> _What the task asks_:
After locating the line that holds "Task: Click the Name column header", transcribe it and each following line to the end of the records, changing nothing and adding nothing.

> _Dataset records_:

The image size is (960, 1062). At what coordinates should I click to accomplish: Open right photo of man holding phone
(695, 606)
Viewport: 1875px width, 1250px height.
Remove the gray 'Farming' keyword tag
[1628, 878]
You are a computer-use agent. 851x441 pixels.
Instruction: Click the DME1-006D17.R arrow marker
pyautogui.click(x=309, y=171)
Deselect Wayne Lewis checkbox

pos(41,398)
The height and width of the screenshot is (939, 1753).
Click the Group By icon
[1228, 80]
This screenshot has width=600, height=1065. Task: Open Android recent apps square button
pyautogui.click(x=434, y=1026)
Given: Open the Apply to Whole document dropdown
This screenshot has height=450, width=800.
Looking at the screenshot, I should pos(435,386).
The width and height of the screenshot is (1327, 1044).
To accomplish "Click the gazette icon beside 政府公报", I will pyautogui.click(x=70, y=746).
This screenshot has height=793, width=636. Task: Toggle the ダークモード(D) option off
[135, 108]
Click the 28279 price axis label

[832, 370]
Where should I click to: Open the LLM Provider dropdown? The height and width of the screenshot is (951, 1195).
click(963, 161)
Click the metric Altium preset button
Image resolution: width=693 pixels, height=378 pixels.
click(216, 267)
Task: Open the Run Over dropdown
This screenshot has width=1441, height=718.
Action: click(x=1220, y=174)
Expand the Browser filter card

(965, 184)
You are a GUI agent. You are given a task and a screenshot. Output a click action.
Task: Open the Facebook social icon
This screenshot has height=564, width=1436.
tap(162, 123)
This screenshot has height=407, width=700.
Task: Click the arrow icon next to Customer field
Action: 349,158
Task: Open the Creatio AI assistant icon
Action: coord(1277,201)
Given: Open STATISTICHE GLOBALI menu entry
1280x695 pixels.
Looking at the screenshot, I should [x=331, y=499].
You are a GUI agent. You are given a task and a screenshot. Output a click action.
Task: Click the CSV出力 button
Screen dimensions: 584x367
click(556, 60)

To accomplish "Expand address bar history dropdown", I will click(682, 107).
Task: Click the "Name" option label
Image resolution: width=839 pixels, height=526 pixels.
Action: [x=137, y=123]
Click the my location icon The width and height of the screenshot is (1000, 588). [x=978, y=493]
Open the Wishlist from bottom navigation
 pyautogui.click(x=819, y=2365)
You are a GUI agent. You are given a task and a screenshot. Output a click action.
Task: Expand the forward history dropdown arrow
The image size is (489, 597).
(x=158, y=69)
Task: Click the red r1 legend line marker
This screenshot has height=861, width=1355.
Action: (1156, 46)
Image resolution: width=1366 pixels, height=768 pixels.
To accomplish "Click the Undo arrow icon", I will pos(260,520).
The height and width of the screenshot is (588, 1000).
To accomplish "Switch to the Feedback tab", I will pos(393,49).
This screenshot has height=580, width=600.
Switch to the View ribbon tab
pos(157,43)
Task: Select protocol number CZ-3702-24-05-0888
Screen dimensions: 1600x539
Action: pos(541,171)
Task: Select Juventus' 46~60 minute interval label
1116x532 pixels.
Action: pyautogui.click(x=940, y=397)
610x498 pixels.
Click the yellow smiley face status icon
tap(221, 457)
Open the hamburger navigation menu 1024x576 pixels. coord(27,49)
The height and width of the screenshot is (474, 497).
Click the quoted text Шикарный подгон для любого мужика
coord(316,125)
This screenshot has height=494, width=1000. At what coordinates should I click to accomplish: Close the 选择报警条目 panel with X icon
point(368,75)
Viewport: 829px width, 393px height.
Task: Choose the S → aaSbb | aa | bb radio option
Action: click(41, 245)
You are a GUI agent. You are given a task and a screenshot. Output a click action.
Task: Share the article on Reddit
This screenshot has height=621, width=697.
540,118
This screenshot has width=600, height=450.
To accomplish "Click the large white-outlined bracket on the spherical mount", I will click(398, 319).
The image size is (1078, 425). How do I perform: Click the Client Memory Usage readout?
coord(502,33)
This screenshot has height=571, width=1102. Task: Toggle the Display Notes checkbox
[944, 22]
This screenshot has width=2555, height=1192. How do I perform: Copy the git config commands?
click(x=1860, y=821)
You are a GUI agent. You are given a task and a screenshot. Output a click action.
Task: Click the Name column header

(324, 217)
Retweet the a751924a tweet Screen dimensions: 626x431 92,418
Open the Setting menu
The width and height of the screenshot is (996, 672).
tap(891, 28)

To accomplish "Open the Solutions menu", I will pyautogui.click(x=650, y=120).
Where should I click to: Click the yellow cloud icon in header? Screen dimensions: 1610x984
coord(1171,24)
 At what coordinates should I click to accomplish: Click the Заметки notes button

> _Answer section_:
Task: Click the Name column header

(324, 217)
Retweet the a751924a tweet Screen dimensions: 626x431 92,418
Open the Setting menu
The width and height of the screenshot is (996, 672).
tap(891, 28)

To accomplish "Open the Solutions menu", I will pyautogui.click(x=650, y=120).
Where should I click to: Click the yellow cloud icon in header? Screen dimensions: 1610x984
coord(1171,24)
 At what coordinates should I click to accomplish: Click the Заметки notes button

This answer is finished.